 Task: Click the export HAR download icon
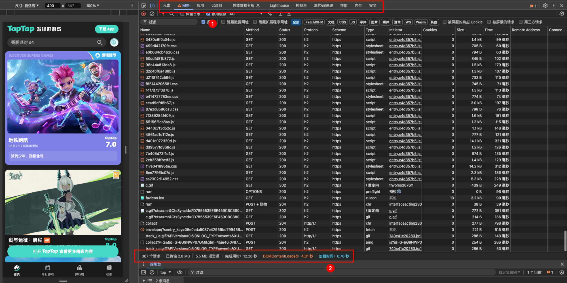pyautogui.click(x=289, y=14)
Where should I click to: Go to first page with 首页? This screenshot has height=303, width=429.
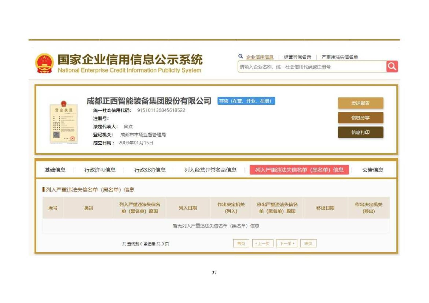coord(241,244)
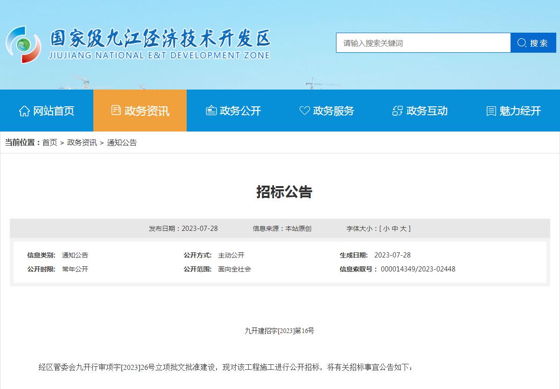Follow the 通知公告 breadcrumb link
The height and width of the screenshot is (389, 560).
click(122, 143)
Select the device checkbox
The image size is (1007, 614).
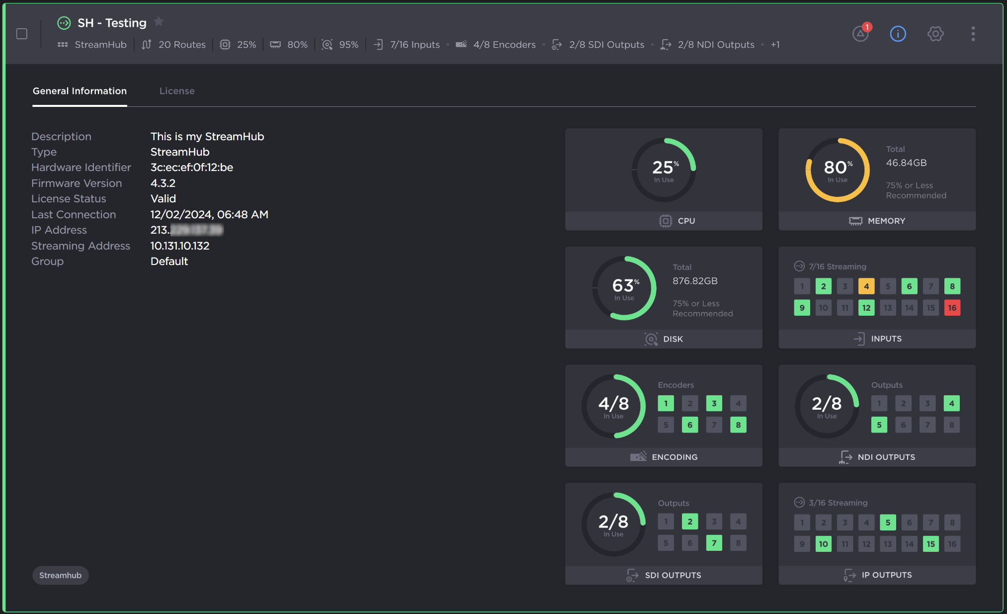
# # # # # # #
- **Exercise aim**
Can you convert all of these rows into a JSON list of strings, with one string for each line, blank lines skipped, and the pictures left out?

- **Full answer**
[
  " Task: Click the export HAR download icon",
  "pyautogui.click(x=289, y=14)",
  "Where should I click to: Go to first page with 首页? This screenshot has height=303, width=429.",
  "coord(241,244)",
  "Follow the 通知公告 breadcrumb link",
  "The height and width of the screenshot is (389, 560).",
  "click(122, 143)",
  "Select the device checkbox",
  "The image size is (1007, 614)."
]